Se infatti l’obiettivo di questi studi è teoricamente positivo, ad esempio capire e prevenire le cause di aborti spontanei, le questioni bioetiche sollevate, in primis la manipolazione genetica di esseri umani, pongono dubbi e limiti che non possono essere superati solamente in nome dei potenziali vantaggi medici e per la salute derivanti tali sperimentazioni.

Come segnalato dalla BBC, a chiedere tale autorizzazione è stata Kathy Niakan, una studiosa di infertilità al Francis Crick Institute. “La ragione per cui questo obiettivo è così importante – ha dichiarato infatti la Niakan – è legata al fatto che aborti spontanei e infertilità sono estremamente comuni, ma non ben compresi”. Inizialmente saranno utilizzati per la sperimentazione circa 20-30 embrioni.

Ma gli obiettivi terapeutici, possono giustificare la manipolazione genetica ? La questione non è solamente formale o di principio, né coinvolge solochi pensa che l’embrione sia già un individuo umano in fase di sviluppo, anziché un semplice grumo di cellule: intervenire sui geni umani, modificandoli, vuol dire infatti superare un confine oltre il quale, potenzialmente, sarebbe in futuro possibile apportare interventi anche più pesanti, e non solamente destinati a prevenire patologie o problemi di non fertilità.

Definendo un precedente del genere, diventerebbero infatti ammissibili future manipolazioni molto più ampie, e volendo finalizzate pure a scopi di eugenetica, o comunque di selezione di determinate caratteristiche fisiche o psichiche in futuri neonati, quando non al semplice capriccio di ottenere nei futuri nati determinate caratteristiche estetiche preferite. Una situazione apparentemente paradossale considerando le attuali dinamiche sociali, in un mondo in cui da più parti sono oggetto di feroci critiche anche le sperimentazioni su animali di farmaci o terapie, per poi applicarli su esseri umani.

Ma paradossale, nella scienza, nella “cultura” main stream e sulla scena mediatica, social network in primis, non coincide con ingiustificato o inaccettabile: basterebbe anzi considerare come oggi molti di coloro che difendono a spada tratta i diritti degli animali, reali o esagerati che siano, considerino ad esempio allo stesso tempo l’aborto un accettabile metodo di autodeterminazione femminile, se non di controllo delle nascite.

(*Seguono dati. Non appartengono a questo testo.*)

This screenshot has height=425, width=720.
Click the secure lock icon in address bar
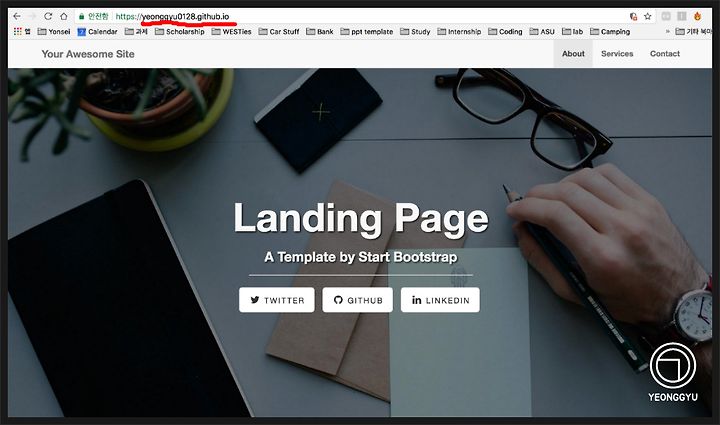[81, 17]
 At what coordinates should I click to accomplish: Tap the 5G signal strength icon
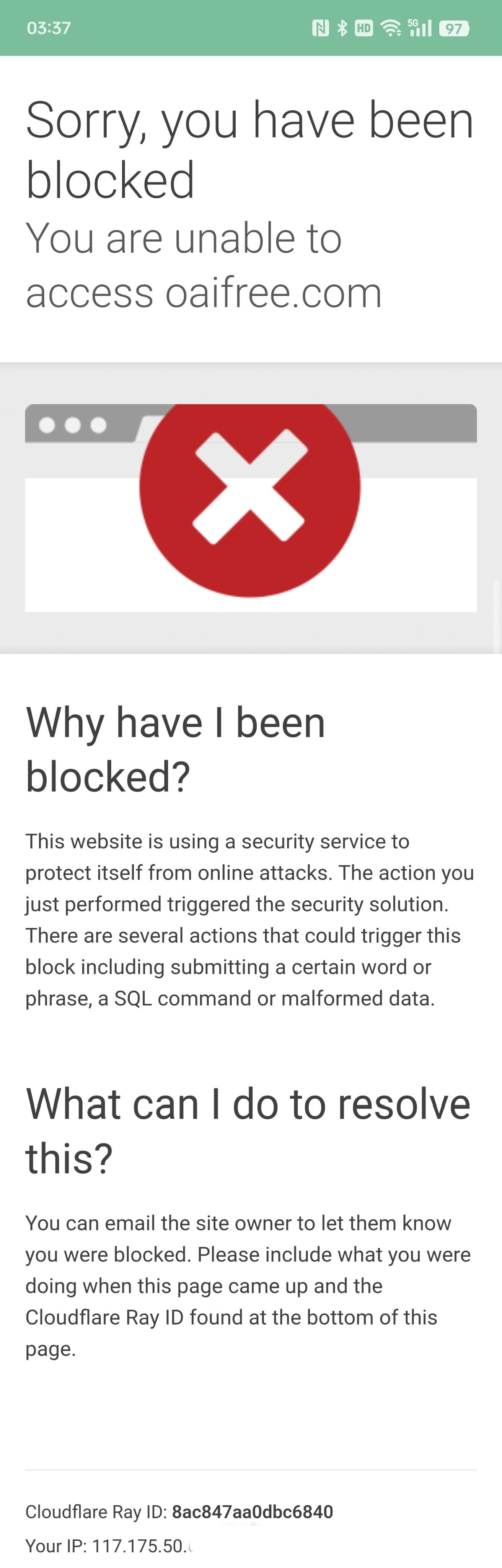420,28
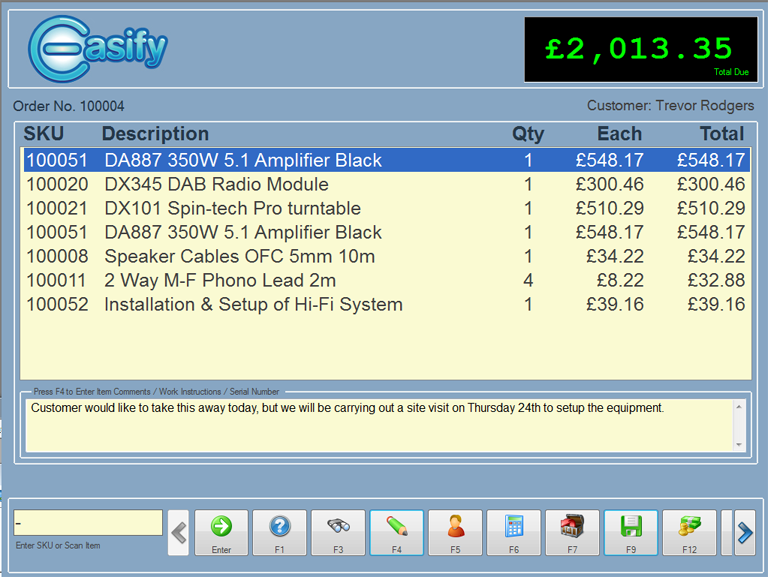This screenshot has width=768, height=577.
Task: Click inside the customer site visit comment text
Action: pos(347,408)
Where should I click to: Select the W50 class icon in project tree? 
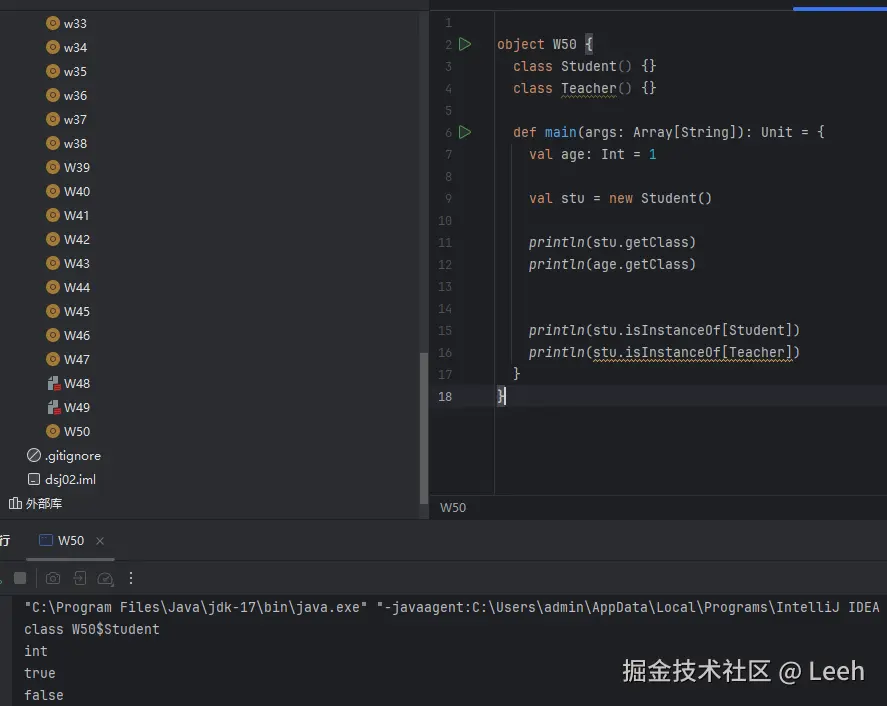52,431

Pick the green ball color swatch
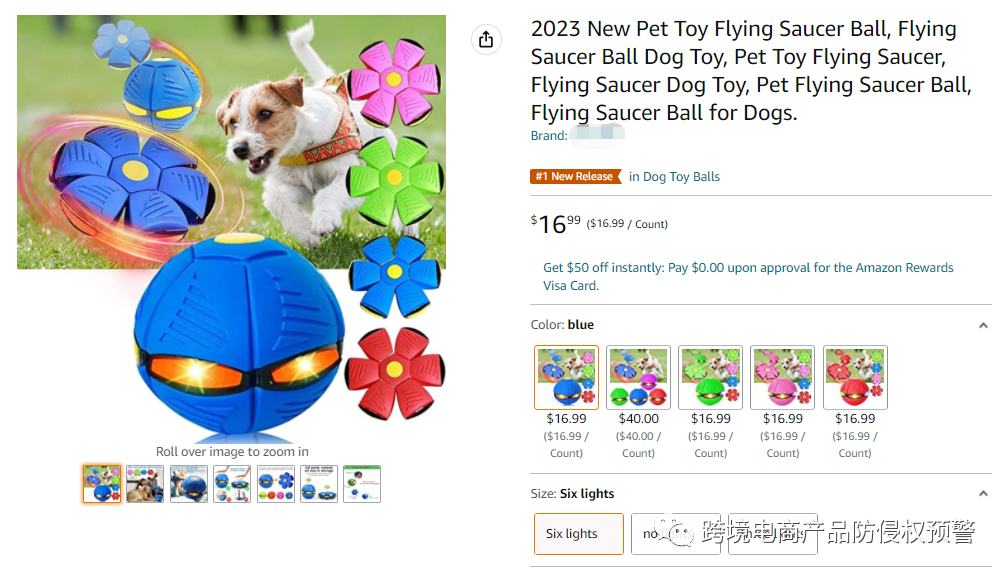[x=710, y=377]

In una tale incongruenza sociale, che perde di vista i reali valori scambiando fantasia con realtà, e egoismo con progresso e valori umani o sociali, non deve sorprenderci che ci sia già chi considera la manipolazione genetica su embrioni umani accettabile a qualsiasi condizione o quasi, mentre magari rifiuta le sperimentazioni scientifiche a fini terapeutici su animali.